How can I enumerate thee? Let me count the ways…

This weekend, I was writing some demo code for the async chapter of C# in Depth – the idea was to decompile a simple asynchronous method and see what happened. I received quite a surprise during this, in a way which had nothing to do with asynchrony.

Given that at execution time, text refers to an instance of System.String, and assuming nothing in the body of the loop captures the ch variable, how would you expect the following loop to be compiled?

foreach (char ch in text)
{
    // Body here
}

Before today, I could think of four answers depending on the compile-time type of text, assuming it compiled at all. One of those answers is if text is declared to be dynamic, which I’m not going to go into here. Let’s stick with static typing.
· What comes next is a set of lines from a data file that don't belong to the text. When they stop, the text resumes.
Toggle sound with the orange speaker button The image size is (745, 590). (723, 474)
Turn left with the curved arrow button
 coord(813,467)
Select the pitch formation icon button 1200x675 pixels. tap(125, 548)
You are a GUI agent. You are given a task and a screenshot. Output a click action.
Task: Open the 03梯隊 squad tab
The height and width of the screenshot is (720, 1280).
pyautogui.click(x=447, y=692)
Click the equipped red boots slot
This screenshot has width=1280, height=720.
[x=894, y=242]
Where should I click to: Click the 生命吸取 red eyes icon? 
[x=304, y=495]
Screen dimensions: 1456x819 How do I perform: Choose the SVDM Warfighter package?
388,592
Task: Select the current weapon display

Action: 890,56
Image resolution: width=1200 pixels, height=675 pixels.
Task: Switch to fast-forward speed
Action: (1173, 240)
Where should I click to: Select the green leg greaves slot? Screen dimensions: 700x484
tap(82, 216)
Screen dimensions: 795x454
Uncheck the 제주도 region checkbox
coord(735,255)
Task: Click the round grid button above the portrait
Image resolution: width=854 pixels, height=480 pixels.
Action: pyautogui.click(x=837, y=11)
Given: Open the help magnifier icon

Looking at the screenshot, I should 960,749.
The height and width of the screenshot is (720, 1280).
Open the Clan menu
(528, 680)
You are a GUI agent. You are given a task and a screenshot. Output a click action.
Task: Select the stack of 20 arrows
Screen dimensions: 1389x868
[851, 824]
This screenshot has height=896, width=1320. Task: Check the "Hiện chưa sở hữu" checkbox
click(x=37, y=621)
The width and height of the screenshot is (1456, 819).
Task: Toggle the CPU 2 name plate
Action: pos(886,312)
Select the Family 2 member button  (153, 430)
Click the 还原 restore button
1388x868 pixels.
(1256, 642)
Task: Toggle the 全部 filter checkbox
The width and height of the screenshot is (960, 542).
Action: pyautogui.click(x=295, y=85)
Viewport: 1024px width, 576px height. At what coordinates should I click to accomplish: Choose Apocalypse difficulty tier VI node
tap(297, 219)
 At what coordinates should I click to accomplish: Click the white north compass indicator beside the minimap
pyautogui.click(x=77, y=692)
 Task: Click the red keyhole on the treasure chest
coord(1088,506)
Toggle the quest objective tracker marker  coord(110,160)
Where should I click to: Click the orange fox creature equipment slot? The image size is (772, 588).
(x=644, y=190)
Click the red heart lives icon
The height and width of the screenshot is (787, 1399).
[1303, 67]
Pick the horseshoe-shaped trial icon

If text is declared as IEnumerable

In this case, the compiler can only use the non-generic IEnumerator interface, and I’d expect the code to be roughly equivalent to this:

IEnumerator iterator = text.GetEnumerator();
try
{
    while (iterator.MoveNext())
    {
        char ch = (char) iterator.Current;
        // Body here
    }
}
finally
{
    IDisposable disposable = iterator as IDisposable;
    if (disposable != null)
    { 
        disposable.Dispose();
    }
}

Note how the disposal of the iterator has to be conditional, as IEnumerator doesn’t extend IDisposable.

If text is declared as IEnumerable<char>

Here, we don’t need any execution time casting, and the disposal can be unconditional:

IEnumerator<char> iterator = text.GetEnumerator();
try
{
    while (iterator.MoveNext())
    {
        char ch = iterator.Current;
        // Body here
    }
}
finally
{
    iterator.Dispose();
}

If text is declared as string

Now things get interesting. System.String implements IEnumerable<char> using explicit interface implementation, and exposes a separate public GetEnumerator() method which is declared to return a CharEnumerator.

Usually when I find a type doing this sort of thing, it’s for the sake of efficiency, to reduce heap allocations. For example, List<T>.GetEnumerator returns a List<T>.Enumerator which is struct with the appropriate iteration members. This means if you use foreach over an expression of type List<T>, the iterator can stay on the stack in most cases, saving object allocation and garbage collection.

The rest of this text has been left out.